ASA: American Society of Anesthesiologists; AMTS: abbreviated mental test score; NHF: National Hip Fracture
| Predictors in model | Hazard ratio | 95% CI | P-value | |
| Lower | Upper | |||
| Age, sex and vaccination status | ||||
| No | Reference | - | - | - |
| Yes | 0.523 | 0.361 | 0.758 | 0.001 |
| NHF score, ASA grade and vaccination status | ||||
| No | Reference | - | - | - |
| Yes | 0.608 | 0.414 | 0.894 | 0.011 |
| COVID-19 status, AMTS, Charlson Comorbidity Index and vaccination status | ||||
| No | Reference | - | - | - |
| Yes | 0.511 | 0.351 | 0.745 | <0.001 |
Discussion
A majority of the UK population continues to be affected by COVID-19, and evidence of vaccine effectiveness is essential for policy decisions regarding the continued delivery of the program and other non-drug interventions [14]. According to preliminary results from phase III clinical trials, BNT162b2 and ChAdOx1-S vaccines are highly effective when administered in two doses at three-week and four-week intervals, respectively [15,16]. However, some studies have suggested that the vaccine is less effective in elderly frail patients [17]. Hip fractures are commonly seen in elderly frail patients and are associated with high mortality when infected with concomitant COVID-19 [18-20]. The effectiveness of the vaccine in hip fractures may be crucial in reducing the mortality among these patients but there is no evidence depicting the same at present. We aimed to evaluate the effectiveness of COVID-19 vaccination among patients with hip fractures in reducing mortality and morbidity when compared to the control group who were not vaccinated.

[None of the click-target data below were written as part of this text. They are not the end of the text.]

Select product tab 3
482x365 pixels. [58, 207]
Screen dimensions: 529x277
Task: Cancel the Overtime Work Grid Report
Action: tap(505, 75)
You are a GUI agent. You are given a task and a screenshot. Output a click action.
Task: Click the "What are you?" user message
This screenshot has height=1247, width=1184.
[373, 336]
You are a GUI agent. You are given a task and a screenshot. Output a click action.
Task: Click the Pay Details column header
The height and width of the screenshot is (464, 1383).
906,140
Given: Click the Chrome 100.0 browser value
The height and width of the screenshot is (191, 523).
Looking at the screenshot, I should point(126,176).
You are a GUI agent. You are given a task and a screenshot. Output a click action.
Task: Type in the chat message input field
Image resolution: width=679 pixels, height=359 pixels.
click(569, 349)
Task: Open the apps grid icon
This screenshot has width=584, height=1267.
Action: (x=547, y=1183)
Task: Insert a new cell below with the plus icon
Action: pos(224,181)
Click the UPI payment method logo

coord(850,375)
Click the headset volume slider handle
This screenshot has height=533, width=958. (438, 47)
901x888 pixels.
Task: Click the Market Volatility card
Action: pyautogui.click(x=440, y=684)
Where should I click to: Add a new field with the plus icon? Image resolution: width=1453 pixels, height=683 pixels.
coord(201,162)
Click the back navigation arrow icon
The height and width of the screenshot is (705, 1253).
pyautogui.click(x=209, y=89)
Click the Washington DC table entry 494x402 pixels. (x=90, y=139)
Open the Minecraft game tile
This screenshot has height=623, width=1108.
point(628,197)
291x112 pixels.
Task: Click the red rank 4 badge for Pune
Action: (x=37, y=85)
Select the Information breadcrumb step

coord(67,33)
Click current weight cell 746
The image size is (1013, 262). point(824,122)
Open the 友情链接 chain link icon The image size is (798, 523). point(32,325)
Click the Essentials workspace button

While the groups were not matched, they shared similar baseline characteristics such as age, sex, NHFS, ASA, fracture type and surgery. However, the Charlson Comorbidity Index was high in the vaccinated group compared to the control group (p<0.001). As part of the first phase of the vaccination program, older residents of care homes and their carers, people aged 80 years and older and frontline healthcare workers were prioritized for vaccination. A vaccine program was later expanded to reach those over 70 years of age and clinically extremely vulnerable individuals [14]. This explains the high CCI among the vaccinated, as these are the ones who were prioritized in the initial phases of the vaccination program.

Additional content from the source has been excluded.